5. Miracle, il n’est pas mort

Le 22 juillet 1944, nous sommes à Malinava, en Estonie. Otto Carius et un autre chef de char s’aventurent sous le couvert d’épaisses futaies vers le village qu’ils trouvent occupé par une colonne d’assaut soviétique. Ils décident de le reprendre et retournent chercher leurs blindés. Ils vont mener l’attaque à l’aide de deux chars Tigre, en laissant six autres en couverture sous les ordres du lieutenant Nienstedt. Une seule route mène au village, l’attaque est une réussite. Dix-sept chars russes sont pulvérisés dont six chars lourds Josef Staline. Carius et son équipage en ont détruit dix. Avec deux chars d’assaut, ils ont réussi à colmater la brèche qui pesait sur le front de Vitebsk mais, maintenant, les Russes sont partout et les Allemands en cuisante infériorité numérique.

Le 24 juillet, Otto Carius effectue une reconnaissance sur une route entre Riga et le village de Rosa Luxembourg. Il tombe dans une embuscade tendue par une compagnie d’éclaireurs soviétiques. Le side-car criblé de balles, Carius et son chauffeur partent en courant vers un bois voisin. Le chauffeur fuit à toutes jambes mais Carius l’asthmatique, le souffle court, est vite rattrapé par les fantassins soviétiques. Il prend cinq balles dans le dos, dont une dans la cuisse qui le fait tomber face contre terre. Il perd connaissance. L’un de ses poursuivants parvient à sa hauteur et, par acquis de conscience, l’achève d’une sixième balle dans la nuque puis il prend la fuite car cinq chars allemands viennent de surgir.

Un médecin se trouve à bord de l’un d’entre eux. De loin, il a assisté à la scène. Il se précipite au secours du lieutenant Carius. Bien sûr, le commandant de char est salement amoché mais, miracle, il n’est pas mort. Les tankistes le prennent avec d’infinies précautions et le ramènent dans un hôpital de campagne d’où il sera rapatrié en Allemagne.

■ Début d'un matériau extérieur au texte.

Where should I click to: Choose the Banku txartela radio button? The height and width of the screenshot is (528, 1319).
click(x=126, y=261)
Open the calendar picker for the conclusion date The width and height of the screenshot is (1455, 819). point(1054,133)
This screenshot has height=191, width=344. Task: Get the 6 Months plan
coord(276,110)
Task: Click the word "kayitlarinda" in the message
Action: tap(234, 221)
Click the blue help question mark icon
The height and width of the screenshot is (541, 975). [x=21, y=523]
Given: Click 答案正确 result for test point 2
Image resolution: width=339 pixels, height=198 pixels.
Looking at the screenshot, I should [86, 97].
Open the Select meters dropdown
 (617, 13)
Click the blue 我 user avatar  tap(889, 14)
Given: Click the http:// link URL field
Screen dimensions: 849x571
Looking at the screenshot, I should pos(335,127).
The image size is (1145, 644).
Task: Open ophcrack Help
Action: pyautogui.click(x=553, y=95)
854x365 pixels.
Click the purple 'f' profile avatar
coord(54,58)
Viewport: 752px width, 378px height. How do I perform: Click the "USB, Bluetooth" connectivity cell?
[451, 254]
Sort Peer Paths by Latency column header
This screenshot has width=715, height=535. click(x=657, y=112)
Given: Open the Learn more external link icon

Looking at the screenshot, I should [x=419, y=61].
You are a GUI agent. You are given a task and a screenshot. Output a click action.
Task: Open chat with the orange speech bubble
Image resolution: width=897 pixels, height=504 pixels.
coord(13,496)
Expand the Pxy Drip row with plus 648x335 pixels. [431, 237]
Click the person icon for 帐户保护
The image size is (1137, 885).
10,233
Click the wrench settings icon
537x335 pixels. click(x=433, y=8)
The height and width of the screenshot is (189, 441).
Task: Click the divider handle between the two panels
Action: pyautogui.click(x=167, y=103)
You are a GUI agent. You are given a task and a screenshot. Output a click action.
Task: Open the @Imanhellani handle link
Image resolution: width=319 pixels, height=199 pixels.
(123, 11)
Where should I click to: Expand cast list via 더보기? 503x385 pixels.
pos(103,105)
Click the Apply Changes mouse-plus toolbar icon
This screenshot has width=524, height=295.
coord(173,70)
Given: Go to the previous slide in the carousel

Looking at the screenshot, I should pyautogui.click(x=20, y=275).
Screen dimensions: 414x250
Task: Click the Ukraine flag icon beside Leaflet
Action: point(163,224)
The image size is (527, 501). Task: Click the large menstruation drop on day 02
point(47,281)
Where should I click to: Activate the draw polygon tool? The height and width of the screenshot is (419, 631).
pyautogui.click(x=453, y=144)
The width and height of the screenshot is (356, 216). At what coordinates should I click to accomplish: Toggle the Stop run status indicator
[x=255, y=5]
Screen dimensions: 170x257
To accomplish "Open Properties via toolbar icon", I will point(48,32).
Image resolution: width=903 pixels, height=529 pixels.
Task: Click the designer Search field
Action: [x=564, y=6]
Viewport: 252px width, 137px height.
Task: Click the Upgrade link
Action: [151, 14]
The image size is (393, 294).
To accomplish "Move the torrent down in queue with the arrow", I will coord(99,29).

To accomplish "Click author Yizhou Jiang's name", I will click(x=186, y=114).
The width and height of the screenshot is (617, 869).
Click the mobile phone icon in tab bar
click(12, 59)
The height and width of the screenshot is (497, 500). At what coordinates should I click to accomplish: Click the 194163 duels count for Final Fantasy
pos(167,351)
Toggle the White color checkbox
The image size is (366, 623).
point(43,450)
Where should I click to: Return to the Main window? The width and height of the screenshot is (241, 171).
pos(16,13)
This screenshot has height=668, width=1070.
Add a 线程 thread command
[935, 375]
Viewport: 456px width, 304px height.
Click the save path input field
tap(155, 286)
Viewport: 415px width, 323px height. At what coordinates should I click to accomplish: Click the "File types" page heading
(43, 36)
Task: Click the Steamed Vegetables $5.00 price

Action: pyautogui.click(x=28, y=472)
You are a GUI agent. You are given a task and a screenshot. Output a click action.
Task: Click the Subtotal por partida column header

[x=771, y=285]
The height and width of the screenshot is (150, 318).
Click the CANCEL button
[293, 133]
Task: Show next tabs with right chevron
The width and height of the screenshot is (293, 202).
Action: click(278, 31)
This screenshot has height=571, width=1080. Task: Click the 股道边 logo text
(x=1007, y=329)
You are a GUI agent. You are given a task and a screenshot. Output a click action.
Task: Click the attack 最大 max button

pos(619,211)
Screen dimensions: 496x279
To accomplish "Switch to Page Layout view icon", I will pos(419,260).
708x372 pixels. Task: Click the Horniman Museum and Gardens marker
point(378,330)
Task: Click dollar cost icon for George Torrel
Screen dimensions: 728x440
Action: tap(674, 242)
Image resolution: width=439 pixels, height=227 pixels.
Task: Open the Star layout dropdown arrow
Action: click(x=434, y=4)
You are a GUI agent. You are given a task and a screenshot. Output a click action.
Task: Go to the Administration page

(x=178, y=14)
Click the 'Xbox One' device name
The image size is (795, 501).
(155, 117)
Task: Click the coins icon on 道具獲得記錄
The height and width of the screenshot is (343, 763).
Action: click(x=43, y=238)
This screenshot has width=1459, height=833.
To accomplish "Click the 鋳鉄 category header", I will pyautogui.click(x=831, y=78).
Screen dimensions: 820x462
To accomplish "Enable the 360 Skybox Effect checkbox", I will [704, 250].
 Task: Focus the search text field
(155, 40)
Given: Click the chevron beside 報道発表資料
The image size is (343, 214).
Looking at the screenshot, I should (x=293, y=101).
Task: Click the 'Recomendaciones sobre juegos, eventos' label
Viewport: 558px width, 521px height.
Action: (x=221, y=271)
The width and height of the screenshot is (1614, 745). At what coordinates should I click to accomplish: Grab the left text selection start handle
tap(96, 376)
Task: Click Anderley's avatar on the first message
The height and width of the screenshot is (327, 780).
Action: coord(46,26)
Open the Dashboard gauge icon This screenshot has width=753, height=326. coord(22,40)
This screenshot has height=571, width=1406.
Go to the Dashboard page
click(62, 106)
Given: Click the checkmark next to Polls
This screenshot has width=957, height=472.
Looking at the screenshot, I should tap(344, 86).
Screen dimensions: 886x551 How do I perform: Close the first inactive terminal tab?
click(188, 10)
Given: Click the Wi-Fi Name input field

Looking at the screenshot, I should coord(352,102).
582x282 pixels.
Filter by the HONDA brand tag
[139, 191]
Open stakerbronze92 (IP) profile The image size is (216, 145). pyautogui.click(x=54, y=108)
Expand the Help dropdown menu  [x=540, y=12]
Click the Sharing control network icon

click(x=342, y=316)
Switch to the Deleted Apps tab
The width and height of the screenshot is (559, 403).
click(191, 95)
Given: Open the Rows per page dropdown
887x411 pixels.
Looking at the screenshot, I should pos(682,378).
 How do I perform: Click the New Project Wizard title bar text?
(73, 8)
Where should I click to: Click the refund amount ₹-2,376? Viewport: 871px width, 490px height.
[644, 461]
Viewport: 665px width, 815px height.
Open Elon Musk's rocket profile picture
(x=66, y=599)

Cet homme pourtant chétif va survivre et l’épopée se poursuivre. Cependant, ses blessures sont si graves qu’il ne sortira de l’hôpital qu’en janvier 1945. Va-t-il rentrer chez lui en convalescence ? Non ! Il sait que la guerre est perdue mais se souvient de ce volontaire étranger, un jeune métallo parisien de la division « Charlemagne » qui, devant son char, avait eu un bras arraché et le ventre ouvert. Il avait exigé qu’on l’adossât, ainsi déchiqueté, à une meule de paille : « Je veux finir debout, en regardant se battre les copains ! », avait-il dit-simplement.

Désormais, Otto Carius va combattre à l’ouest. Le pont de Remagen est tombé intact aux mains des Américains. Il prend le commandement de la troisième compagnie d’assaut et dispose de trente chars Tigre, les derniers sortis des usines Niebelungen. Pour lui, ce serait un travail facile, sans l’aviation alliée qui a maintenant la maîtrise du ciel.  Le lieutenant Carius estime en effet que « cinq Russes sont plus dangereux que trente Américains» (sic). Les Américains, il ne prendra conscience de leur dangerosité que lorsqu’il sera leur prisonnier. « Avec deux ou trois commandants et équipages de ma compagnie en Russie, nous aurions pu accueillir l’ennemi avec un joli feu d’artifice», dit-il, moqueur. Mais la fête continue. Le 11 avril, à peine moins d’un mois avant l’arrêt des combats, il va encore, en une seule journée, anéantir quinze chars alliés à Unna.  Entre temps, il est parti pour Berlin en quête d’équipages expérimentés.